Rien n’est plus stupide que de faire de tous les musulmans des poseurs de bombe. Mais ce n’est pas des hommes qu’il s’agit, c’est de l’islam, c’est-à-dire de l’idéologie dans laquelle ils sont moulés. Le résultat dépend du terrain sur lequel est semé le grain. Tous les musulmans ne sont pas islamistes, mais tous les islamistes sont musulmans ! Et le fait est qu’il y en a beaucoup. L’illusion qui a fait croire qu’il suffisait que les musulmans soient bien insérés dans notre société pour éliminer l’islamisme a perdu toute crédibilité : tous les humains ont des enfants qui passent par des crises d’adolescence. Les uns s’inscrivent au Parti communiste ou à une cause humanitaire, les autres entrent dans les ordres ou dans une secte, et les jeunes musulmans sont tentés par le radicalisme. La dispersion statistique est une loi des populations. L’islamisme est indissociable de l’islam car ce n’est qu’une variante nécessaire de sa diversité statistique. On ne peut donc assimiler les musulmans à l’islam ni la critique de l’islam à celle des musulmans : les musulmans sont des hommes comme les autres. Il y a des bons et des méchants.

Mais l’islam est une religion qui génère une culture. Cette culture ne s’est pas avérée efficace pour moderniser les Etats qui s’en réclament, ni pour exorciser la violence de la barbarie. Et c’est là un fait ! J’entends déjà les protestations outrées assurant que l’islam est une religion de paix et que les extrémistes n’y ont rien compris. Je veux bien admettre que certains aient raison et pas d’autres, mais lesquels ? Ceux qui interprètent le texte au pied de la lettre, ou ceux qui l’interprètent différemment ? Pour moi, qui suis athée, ont raison ceux qui renoncent totalement à tous ces dogmatismes d’un autre âge, mais ce n’est que mon opinion. Dans les faits, il y a les deux, et une fois encore, c’est statistiquement inévitable. On ne peut juger que sur ce qu’on observe, et non pas sur les théories ou sur les paroles.

Ce qu’on observe, c’est que bien que les musulmans ne représentent qu’environ 20% de la population du globe ; ils sont impliqués dans la majorité des conflits.
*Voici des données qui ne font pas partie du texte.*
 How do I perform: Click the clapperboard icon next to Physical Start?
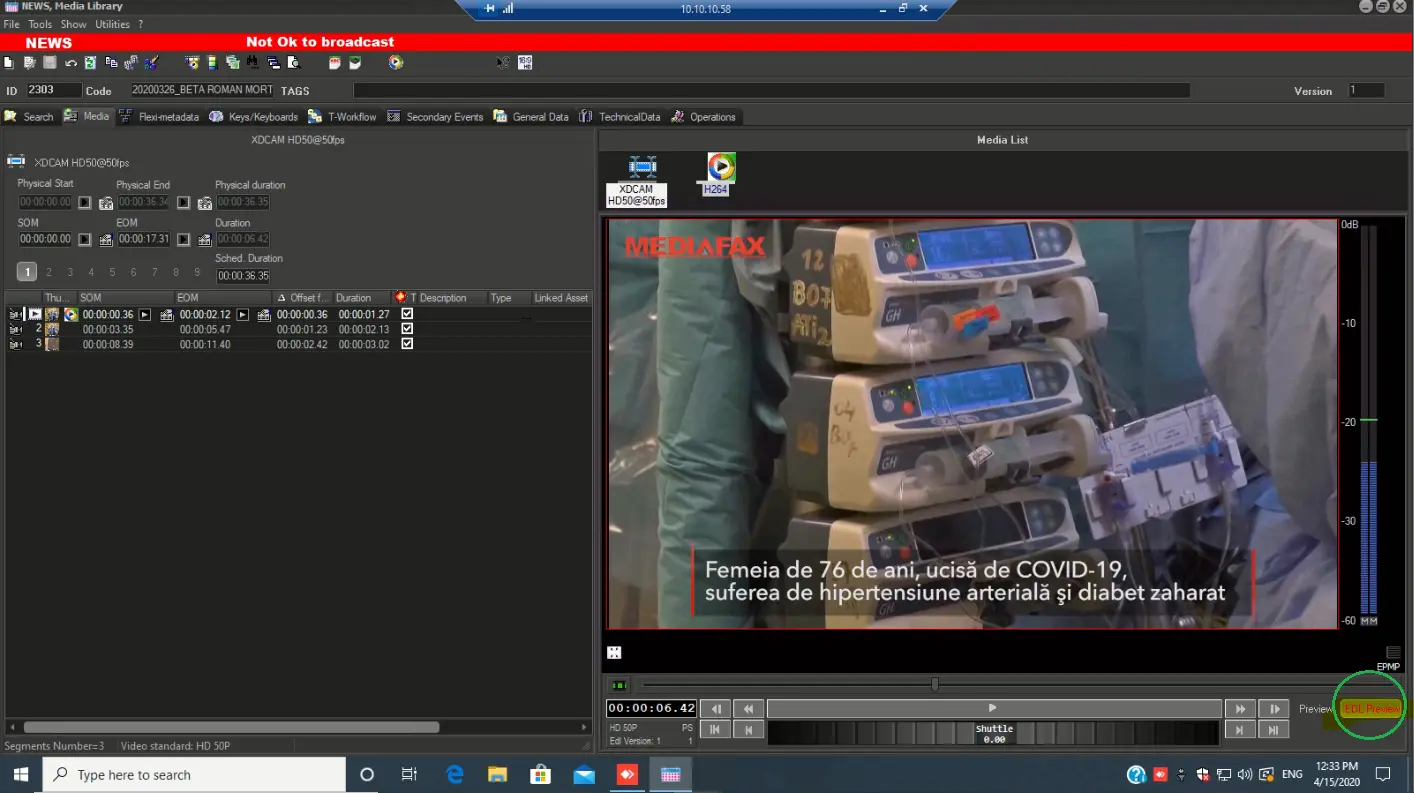coord(106,203)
Et les études irréfutables à ce sujet abondent. Samuel Huntington en a recensé quelques-unes dans son livre maintenant célèbre, Le choc des civilisations : trois fois plus de guerres intercivilisationnelles impliquant des musulmans que de conflits n’en impliquant pas. De même, les conflits internes à l’islam sont plus nombreux que les conflits internes aux autres civilisations, y compris les conflits tribaux en Afrique. Ainsi en 1992, sur douze conflits intercivilisationnels faisant plus de mille victimes par an, neuf impliquaient des musulmans. Pendant les années 1993-1994, sur 20 confllits, 15 impliquaient des musulmans. Et ces conflits faisaient aussi un plus grand nombre de victimes en moyenne. Ce sont là des faits, pas des discours. Ensuite, on peut bien en chercher des causes, des explications a posteriori, et c’est ce qu’a fait Redeker.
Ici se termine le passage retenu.